(Exercise data):
= = =

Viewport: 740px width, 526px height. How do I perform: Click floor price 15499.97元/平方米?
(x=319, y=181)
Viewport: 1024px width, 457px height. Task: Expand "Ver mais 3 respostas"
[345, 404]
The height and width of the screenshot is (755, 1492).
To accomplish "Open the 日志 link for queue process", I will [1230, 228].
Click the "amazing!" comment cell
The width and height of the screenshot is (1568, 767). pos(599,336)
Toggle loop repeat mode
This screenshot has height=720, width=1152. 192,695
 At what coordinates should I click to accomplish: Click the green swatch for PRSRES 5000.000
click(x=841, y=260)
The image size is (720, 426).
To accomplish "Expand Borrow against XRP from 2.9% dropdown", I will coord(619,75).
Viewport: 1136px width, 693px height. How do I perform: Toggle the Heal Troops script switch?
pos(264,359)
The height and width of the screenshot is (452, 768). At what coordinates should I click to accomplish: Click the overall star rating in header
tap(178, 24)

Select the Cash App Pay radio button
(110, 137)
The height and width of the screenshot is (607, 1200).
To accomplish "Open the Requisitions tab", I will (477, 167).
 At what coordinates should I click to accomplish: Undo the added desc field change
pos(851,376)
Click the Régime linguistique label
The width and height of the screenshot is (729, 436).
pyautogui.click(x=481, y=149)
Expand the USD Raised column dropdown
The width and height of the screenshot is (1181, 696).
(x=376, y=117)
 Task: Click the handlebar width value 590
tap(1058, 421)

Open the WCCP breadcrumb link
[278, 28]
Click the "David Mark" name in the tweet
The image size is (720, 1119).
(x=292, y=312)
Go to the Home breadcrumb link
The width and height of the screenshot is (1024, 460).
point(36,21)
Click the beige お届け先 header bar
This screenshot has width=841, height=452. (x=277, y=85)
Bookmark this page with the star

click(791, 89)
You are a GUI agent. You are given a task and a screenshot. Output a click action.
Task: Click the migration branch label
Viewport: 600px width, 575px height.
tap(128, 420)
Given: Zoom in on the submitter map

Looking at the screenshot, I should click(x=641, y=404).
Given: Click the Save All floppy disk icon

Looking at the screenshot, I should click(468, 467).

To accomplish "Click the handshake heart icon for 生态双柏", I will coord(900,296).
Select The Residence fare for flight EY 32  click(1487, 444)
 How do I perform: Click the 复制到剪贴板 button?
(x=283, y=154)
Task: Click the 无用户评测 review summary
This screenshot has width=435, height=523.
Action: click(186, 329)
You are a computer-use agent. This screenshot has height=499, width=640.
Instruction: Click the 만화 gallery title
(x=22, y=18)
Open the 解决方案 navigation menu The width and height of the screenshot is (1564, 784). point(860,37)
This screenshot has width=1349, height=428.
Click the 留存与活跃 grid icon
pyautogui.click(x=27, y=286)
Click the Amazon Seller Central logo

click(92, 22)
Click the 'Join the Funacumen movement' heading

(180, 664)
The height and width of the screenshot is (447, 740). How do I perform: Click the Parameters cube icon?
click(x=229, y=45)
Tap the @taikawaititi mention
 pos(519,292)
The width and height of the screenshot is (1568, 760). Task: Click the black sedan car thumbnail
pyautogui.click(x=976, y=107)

= = =

(Task goal): Copy out, from the data above, every line holding the word "label".

(The answer):
Click the Régime linguistique label
Task: Click the migration branch label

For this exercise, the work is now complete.